- DATA IN THIS EXERCISE -
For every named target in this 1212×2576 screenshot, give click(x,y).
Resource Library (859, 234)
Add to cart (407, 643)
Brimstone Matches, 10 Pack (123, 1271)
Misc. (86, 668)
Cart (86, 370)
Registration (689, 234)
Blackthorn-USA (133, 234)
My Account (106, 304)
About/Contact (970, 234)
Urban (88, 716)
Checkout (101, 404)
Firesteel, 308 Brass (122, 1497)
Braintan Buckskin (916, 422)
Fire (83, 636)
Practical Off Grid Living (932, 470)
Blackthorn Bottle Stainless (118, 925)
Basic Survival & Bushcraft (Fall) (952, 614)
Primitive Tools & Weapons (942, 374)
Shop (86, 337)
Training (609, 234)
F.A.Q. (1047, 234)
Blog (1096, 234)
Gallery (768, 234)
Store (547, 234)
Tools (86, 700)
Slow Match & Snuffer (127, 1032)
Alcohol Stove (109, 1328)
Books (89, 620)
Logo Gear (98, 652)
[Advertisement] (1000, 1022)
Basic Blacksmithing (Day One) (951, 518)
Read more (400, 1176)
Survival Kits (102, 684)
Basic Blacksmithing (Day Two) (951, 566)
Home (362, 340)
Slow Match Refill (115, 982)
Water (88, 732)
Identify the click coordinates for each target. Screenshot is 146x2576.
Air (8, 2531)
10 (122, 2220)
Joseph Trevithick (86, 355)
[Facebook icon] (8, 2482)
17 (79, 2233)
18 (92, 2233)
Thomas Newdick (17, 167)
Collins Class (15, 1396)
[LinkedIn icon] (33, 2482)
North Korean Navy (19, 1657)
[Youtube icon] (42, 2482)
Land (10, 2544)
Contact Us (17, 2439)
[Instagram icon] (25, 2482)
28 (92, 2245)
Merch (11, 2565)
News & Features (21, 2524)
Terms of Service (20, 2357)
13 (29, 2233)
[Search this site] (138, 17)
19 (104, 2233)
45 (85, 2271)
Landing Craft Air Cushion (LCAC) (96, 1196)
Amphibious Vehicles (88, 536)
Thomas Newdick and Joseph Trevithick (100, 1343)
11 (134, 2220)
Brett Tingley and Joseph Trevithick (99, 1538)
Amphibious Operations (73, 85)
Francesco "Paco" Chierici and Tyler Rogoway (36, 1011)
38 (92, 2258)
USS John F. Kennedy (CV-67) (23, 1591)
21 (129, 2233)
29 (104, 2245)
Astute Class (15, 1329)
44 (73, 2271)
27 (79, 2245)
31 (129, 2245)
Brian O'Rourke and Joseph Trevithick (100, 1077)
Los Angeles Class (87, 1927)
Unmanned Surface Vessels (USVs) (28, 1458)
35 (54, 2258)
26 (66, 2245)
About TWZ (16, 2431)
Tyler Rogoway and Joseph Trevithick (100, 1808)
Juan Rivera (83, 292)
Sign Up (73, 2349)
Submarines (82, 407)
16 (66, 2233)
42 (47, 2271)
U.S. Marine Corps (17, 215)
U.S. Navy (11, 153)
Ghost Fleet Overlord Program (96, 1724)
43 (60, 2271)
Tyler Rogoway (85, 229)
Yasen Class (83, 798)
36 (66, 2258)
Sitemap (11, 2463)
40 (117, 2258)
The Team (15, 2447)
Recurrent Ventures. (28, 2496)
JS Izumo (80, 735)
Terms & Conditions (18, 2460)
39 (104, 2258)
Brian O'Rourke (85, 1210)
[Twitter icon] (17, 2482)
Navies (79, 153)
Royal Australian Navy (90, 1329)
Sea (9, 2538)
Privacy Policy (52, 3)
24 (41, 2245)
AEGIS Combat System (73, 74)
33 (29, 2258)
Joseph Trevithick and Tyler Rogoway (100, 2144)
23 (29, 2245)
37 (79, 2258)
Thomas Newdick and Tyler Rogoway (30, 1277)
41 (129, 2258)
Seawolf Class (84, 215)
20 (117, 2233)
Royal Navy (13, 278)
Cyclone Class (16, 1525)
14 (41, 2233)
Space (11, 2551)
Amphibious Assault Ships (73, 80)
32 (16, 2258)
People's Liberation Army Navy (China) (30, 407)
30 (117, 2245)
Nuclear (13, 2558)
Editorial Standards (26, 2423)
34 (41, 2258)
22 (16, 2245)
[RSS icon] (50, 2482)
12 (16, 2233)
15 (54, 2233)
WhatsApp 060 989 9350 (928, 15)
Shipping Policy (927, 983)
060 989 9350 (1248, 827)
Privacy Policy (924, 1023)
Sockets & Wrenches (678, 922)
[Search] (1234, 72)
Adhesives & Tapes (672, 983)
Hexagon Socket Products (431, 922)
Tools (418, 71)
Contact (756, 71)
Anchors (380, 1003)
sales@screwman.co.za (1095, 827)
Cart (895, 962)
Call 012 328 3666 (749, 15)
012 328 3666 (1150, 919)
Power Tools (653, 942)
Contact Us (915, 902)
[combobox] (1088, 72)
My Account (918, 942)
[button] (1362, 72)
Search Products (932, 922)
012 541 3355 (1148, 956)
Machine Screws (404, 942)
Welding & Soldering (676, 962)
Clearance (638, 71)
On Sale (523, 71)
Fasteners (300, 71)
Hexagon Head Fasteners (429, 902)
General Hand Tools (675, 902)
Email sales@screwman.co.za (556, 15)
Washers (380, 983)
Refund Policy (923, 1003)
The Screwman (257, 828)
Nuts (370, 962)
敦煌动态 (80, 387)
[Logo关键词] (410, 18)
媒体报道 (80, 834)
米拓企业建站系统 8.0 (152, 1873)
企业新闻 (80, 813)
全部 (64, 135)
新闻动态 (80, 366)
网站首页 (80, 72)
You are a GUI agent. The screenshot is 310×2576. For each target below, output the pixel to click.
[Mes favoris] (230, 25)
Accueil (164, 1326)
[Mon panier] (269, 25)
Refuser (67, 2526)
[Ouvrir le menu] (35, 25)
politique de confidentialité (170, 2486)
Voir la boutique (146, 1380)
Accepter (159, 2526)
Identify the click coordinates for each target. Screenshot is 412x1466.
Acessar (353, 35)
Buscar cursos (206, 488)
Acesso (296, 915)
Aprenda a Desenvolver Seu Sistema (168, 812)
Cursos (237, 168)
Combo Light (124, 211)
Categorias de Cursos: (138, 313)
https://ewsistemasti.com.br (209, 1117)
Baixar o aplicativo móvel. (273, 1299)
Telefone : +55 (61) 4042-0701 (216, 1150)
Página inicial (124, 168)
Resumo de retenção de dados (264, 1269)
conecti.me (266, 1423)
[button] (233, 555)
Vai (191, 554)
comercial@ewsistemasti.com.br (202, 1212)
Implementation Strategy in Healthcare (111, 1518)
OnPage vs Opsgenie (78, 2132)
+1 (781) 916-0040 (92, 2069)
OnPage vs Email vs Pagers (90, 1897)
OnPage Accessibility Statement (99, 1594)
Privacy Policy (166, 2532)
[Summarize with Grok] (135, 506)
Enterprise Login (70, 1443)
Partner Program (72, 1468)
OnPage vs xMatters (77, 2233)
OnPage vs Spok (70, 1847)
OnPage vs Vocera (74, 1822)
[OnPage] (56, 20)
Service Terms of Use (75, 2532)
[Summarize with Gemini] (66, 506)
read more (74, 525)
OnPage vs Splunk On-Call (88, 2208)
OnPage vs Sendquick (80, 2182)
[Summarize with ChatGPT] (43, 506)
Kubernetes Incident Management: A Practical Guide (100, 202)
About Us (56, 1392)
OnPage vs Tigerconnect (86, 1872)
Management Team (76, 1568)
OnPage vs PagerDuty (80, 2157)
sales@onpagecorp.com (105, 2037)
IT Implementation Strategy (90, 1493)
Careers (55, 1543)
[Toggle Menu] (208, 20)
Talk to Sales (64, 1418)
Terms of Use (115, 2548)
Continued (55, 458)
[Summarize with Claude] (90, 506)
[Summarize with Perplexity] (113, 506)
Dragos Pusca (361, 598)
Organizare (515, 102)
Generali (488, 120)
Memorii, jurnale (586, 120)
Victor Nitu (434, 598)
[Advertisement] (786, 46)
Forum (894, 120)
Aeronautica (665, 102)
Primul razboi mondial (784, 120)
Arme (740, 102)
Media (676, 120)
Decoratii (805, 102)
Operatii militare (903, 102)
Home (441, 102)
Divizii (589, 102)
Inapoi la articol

- YOUR GOAL -
All lines from the opening of the records through the line where "Slow Match & Snuffer (127, 1032)" occurs are to be output verbatim. No other line belongs in the answer.

- EXPECTED OUTPUT -
For every named target in this 1212×2576 screenshot, give click(x,y).
Resource Library (859, 234)
Add to cart (407, 643)
Brimstone Matches, 10 Pack (123, 1271)
Misc. (86, 668)
Cart (86, 370)
Registration (689, 234)
Blackthorn-USA (133, 234)
My Account (106, 304)
About/Contact (970, 234)
Urban (88, 716)
Checkout (101, 404)
Firesteel, 308 Brass (122, 1497)
Braintan Buckskin (916, 422)
Fire (83, 636)
Practical Off Grid Living (932, 470)
Blackthorn Bottle Stainless (118, 925)
Basic Survival & Bushcraft (Fall) (952, 614)
Primitive Tools & Weapons (942, 374)
Shop (86, 337)
Training (609, 234)
F.A.Q. (1047, 234)
Blog (1096, 234)
Gallery (768, 234)
Store (547, 234)
Tools (86, 700)
Slow Match & Snuffer (127, 1032)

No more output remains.